(Passage provided):
------------------------------------

This guide walks you through testing Pinecone at production scale. You'll import 10 million vectors, run a benchmark, and analyze the results to verify Pinecone meets production requirements for semantic search applications.

<Note>
  This test requires a Pinecone account on the Standard or Enterprise plan because it uses [import from object storage](/guides/index-data/import-data), which is not available on the Starter or Builder plans. New users can sign up for the [Standard trial](/guides/organizations/manage-billing/standard-trial) for 21 days and \$300 in credits, more than enough to cover the costs of this test. Existing users on the Starter or Builder plan can [upgrade](/guides/organizations/manage-billing/upgrade-billing-plan).
</Note>

## About this test

Semantic search enables finding relevant content based on meaning rather than exact keyword matches, making it ideal for applications like product search, content recommendation, and question-answering systems. This test simulates a production-scale semantic search workload, measuring import time, query throughput, query latency, and associated costs.

The test uses the following configuration:

* **Records**: 10 million records from the [Amazon Reviews 2023](https://amazon-reviews-2023.github.io/) dataset
* **Embedding model**: `llama-text-embed-v2` (1024 dimensions)

------------------------------------

(Data rows):
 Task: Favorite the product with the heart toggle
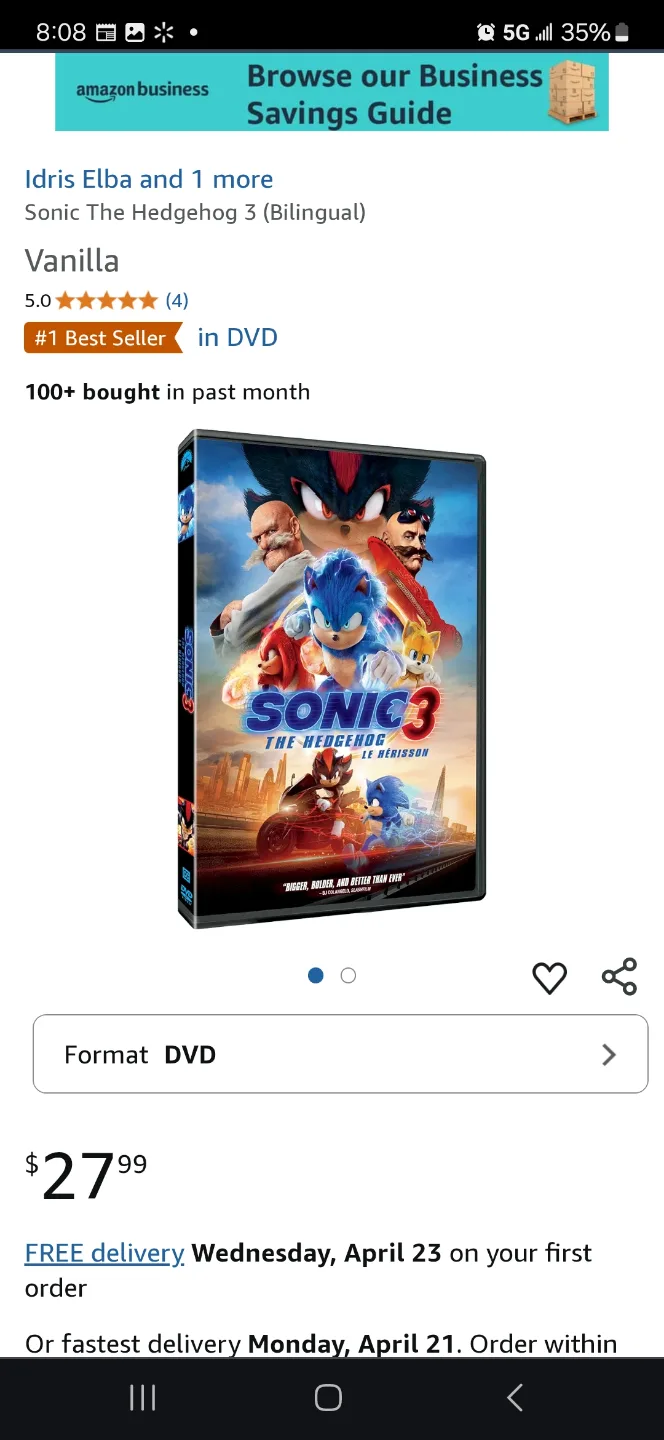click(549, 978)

------------------------------------

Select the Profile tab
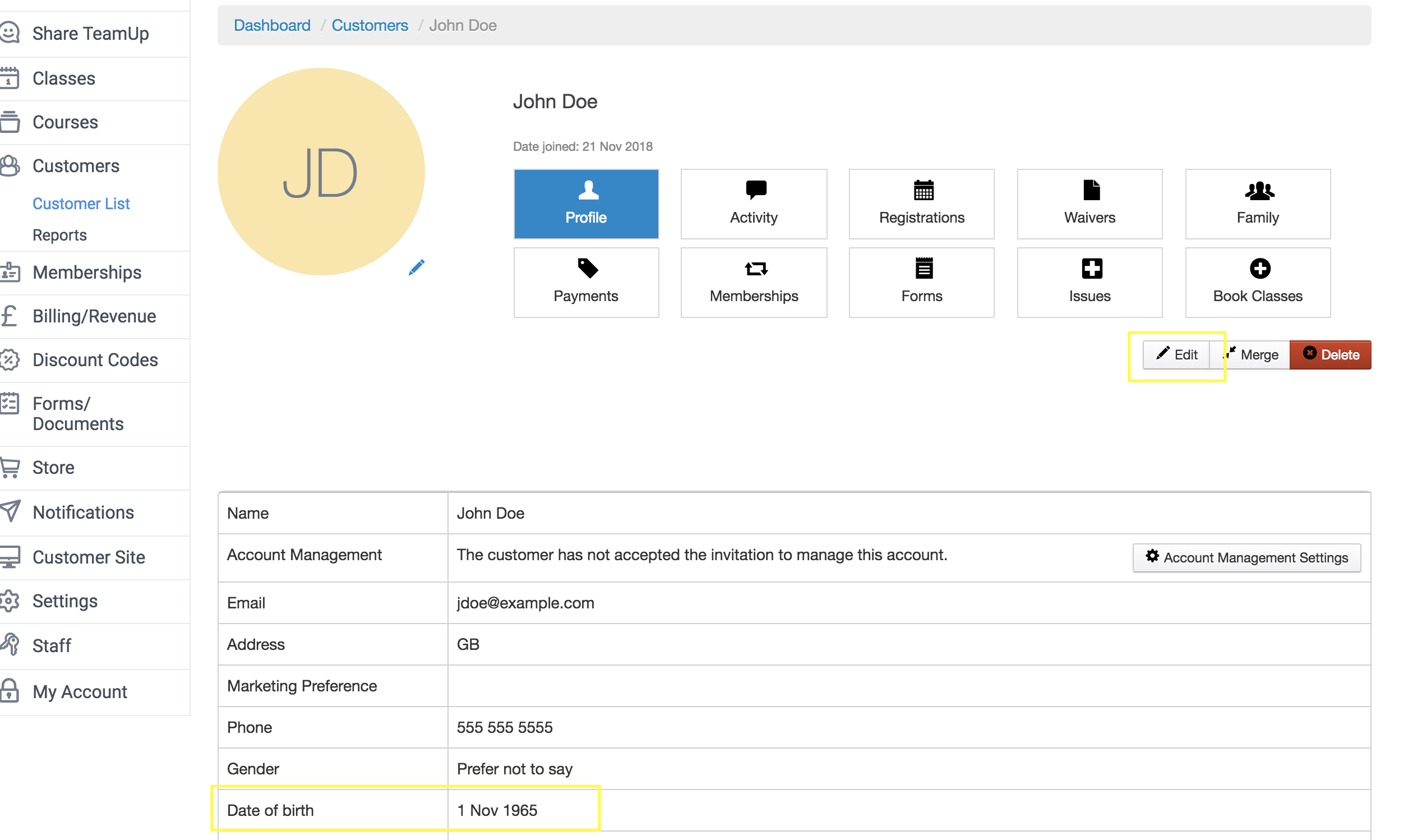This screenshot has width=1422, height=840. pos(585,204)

------------------------------------

(Directives):
[1] Decide whether each of these statements agrees with the Pinecone testing guide, answering yes or no and quoting the words from the guide that settle it: (a) The test imports 10 million vectors. (b) Import from object storage is available on the Builder plan. (c) The Standard trial runs for 30 days.
[2] Pick up the Pinecone testing guide after its last line and write what comes next.

(Outputs in order):
[1]
(a) Yes: "You'll import 10 million vectors"
(b) No: "which is not available on the Starter or Builder plans"
(c) No: "for 21 days"

[2]
* **Similarity metric**: cosine
* **Total size**: 48.8 GB
* **Query load**: 10 queries per second total (across all users)
* **Concurrent users**: 10 users querying simultaneously
* **Test queries**: 100,000 queries
* **Import time target**: \< 30 minutes
* **Query latency target**: p90 latency \< 100ms

**Estimated cost**: \~\$127 (import: \$48.80, queries: \$78.08, storage: \$0.09) — see [detailed cost breakdown](#6-check-costs)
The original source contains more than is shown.